Vitamin D-mediated resistance to a multiple sclerosis model disease depends on myeloid cell 1,25-dihydroxyvitamin D synthesis and correlates with increased CD4 T cell CTLA-4 expression.

Microglial cell activation is the earliest biomarker of the inflammatory processes that cause central nervous system (CNS) lesions in multiple sclerosis. We hypothesized that 1,25-dihydroxyvitamin D (1,25-(OH)D) production by activated microglia and macrophages in the CNS inhibits these inflammatory processes. To test this hypothesis, we targeted the Cyp27b1 gene specifically in myeloid cells, then analyzed the influence of disrupted myeloid cell 1,25-(OH)D synthesis on vitamin D-mediated resistance to experimental autoimmune encephalomyelitis (EAE).
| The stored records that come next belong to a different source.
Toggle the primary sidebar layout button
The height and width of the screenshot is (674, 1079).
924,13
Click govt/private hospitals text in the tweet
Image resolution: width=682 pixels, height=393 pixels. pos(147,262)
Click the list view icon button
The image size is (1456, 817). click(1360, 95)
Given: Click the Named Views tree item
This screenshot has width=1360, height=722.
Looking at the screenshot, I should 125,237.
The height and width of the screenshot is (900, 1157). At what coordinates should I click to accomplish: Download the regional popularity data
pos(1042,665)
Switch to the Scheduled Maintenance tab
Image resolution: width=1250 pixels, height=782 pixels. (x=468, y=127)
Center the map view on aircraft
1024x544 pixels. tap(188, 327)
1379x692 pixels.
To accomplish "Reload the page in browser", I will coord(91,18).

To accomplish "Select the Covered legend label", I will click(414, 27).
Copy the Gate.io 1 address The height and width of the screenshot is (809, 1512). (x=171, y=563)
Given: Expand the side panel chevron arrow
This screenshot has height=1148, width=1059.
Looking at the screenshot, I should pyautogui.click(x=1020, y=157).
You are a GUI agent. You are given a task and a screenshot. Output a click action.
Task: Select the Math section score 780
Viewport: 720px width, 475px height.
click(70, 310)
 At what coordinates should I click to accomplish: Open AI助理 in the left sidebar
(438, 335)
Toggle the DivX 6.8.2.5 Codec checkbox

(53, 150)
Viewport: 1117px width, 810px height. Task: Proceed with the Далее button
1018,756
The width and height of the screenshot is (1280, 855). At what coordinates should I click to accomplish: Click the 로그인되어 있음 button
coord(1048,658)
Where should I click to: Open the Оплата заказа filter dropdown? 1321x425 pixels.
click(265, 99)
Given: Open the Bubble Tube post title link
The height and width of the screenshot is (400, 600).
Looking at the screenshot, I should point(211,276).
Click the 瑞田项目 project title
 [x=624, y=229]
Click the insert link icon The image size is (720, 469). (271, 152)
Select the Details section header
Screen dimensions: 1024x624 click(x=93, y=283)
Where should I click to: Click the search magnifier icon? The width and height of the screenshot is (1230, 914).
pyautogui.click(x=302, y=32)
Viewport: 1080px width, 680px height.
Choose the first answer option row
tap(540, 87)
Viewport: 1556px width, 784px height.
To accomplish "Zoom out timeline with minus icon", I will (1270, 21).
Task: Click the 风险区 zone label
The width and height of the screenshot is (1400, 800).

Myeloid cell 1,25-(OH)D synthesis was essential for vitamin D-mediated EAE resistance. Increased CTLA-4 expression in the CNS-infiltrating CD4 Tconv and Treg cells and decreased splenic B cell CD86 expression correlated with resistance. These new data provide solid support for the view that vitamin D reduces MS risk in part through a mechanism involving myeloid cell 1,25-(OH)D production and CTLA-4 upregulation in CNS-infiltrating CD4 T cells. We suggest that CTLA-4 serves as a vitamin D-regulated immunological checkpoint in multiple sclerosis prevention.